3. Infections cause the delayed union or non union.
This “wisdom” then dictates that the contamination requires immediate treatment, and it is claimed that if the infection is prevented or treated early enough, all will be well. Is this true? Why then is there such a problem, and why are limbs still lost?

The management is often less than optimal because this “authoritatively” held rationale is fallacious. This is demonstrated by the following:
1. Tibial breaks in which the skin is not damaged also become infected. This is contrary to the normal resistance of non-injured bone which, in the adult, is remarkably immune to infection.
2. Impaired union also occur without infection.
Therefore there must be another explanation, and an additional factor operative.

In fact there is, something that has been long known, but now not considered by some. This is the unique blood supply to the tibia. Because the cortex is so thick and dense, the major part of the bone of the distal tibial shaft is supplied by “endosteal” vessels. Usually only a single artery gains entry through one (occasionally more) “nutrient foramen” into the marrow cavity. This is a small hole in what is otherwise a solid and strong bone. When the tibia breaks it might do so through that perforating tunnel (not unexpectedly since it is a potential weakness in the bone) the site of the nutrient artery. The fragments displace, and this vulnerable vessel is easily torn. Once this happens a large part of the tibia is deprived of its blood supply and could die.
Well known analogies are breakages of the scaphoid and femoral neck, where the blood supply is often damaged with resulting impairment of union.
In addition to the endosteal supply tibia has a lesser blood supply from the surface (not the marrow) of the bone, via “periosteal” vessels. However these, also, can be damaged directly by trauma or indirectly by “compartment syndromes”, or (tragically) ill designed surgery. The analogy here is with injudicial surgical “stripping” (destruction) of the periosteum in the process of plating the bone. This also causes bone death, which is followed by loss of resistance to infection and loss of capacity to unite.
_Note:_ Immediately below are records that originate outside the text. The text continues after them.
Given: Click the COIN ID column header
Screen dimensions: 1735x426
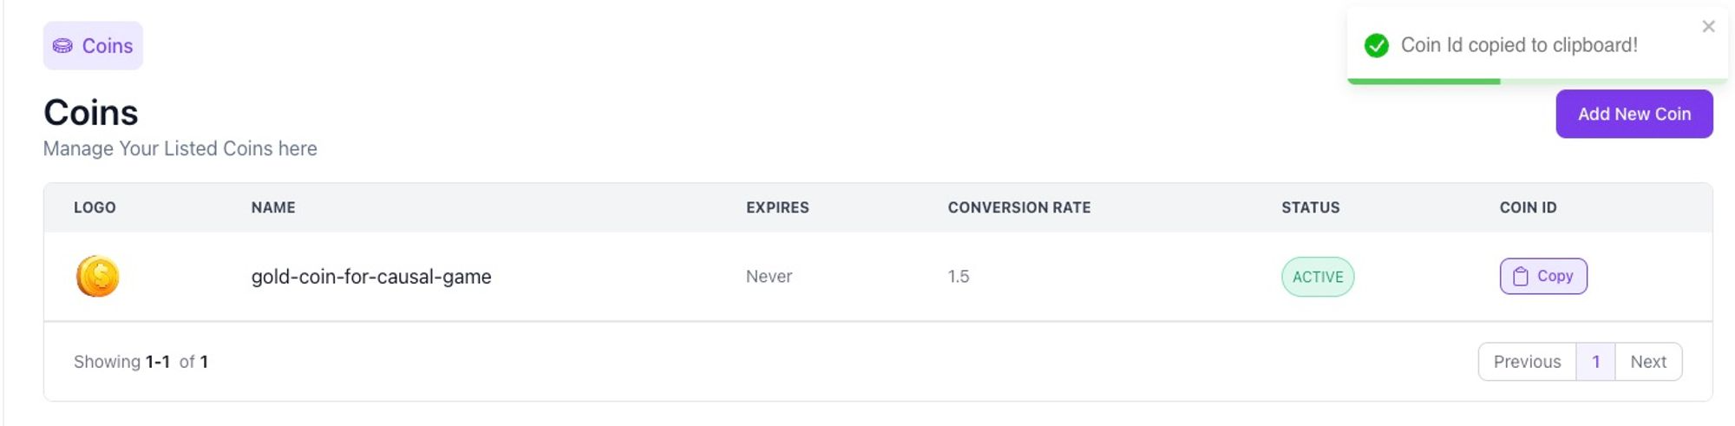Looking at the screenshot, I should click(1528, 207).
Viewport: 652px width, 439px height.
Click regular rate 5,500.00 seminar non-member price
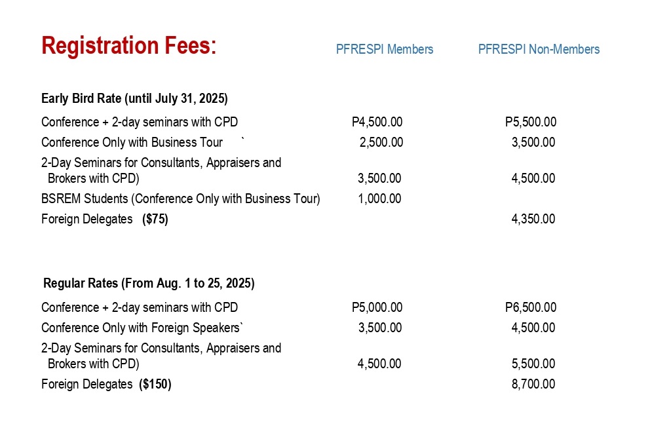[533, 364]
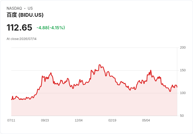This screenshot has height=134, width=193.
Task: Click the separator dot between NASDAQ and US
Action: [x=25, y=8]
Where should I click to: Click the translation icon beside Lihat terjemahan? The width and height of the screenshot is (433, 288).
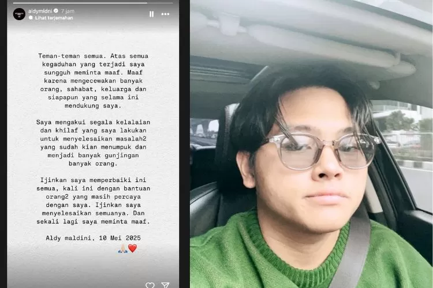[x=31, y=18]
It is this dead bone, like all dead organic matter, is then becomes vulnerable to becoming infected by organisms which are in or on the body, and which might be transported by the blood stream. Certainly some infections are introduced by breaks in the skin, but it is the death of the bone which allows the infection to become established, and resistant to treatment. That will explain why the infections in broken tibias can occur after a delay, sometimes a considerable delay. It also explains why non union occurs, which is because dead bone does not have the vitality to unite. Natural healing tendencies do cause new blood vessels and new bone to try to grow into the dead skeleton and so re-vitalised it. Therefore, at times, even when the tibia is dead, and perhaps infected, union might eventually occur.

However the absence of early radiological evidence is not surprising; unless there is a blood supply the calcium and other minerals cannot “wash-out” and become radiologically identifiable. But once bone regeneration occurs (usually via the periosteum provided this has not been destroyed surgically) new bone becomes apparent radiologically and the well recognized “involucrum” can be seen. As newer blood vessels invade the dead bone, then the mineral is resorbed, fragmentation becomes possible and this dead bone separates as a “sequestrii”. At some stage after a tibial break spicules of bone (caused by the break or perhaps surgical reaming) can, not unexpectedly, be expelled, as reparative secretions tend to wash out inert debris.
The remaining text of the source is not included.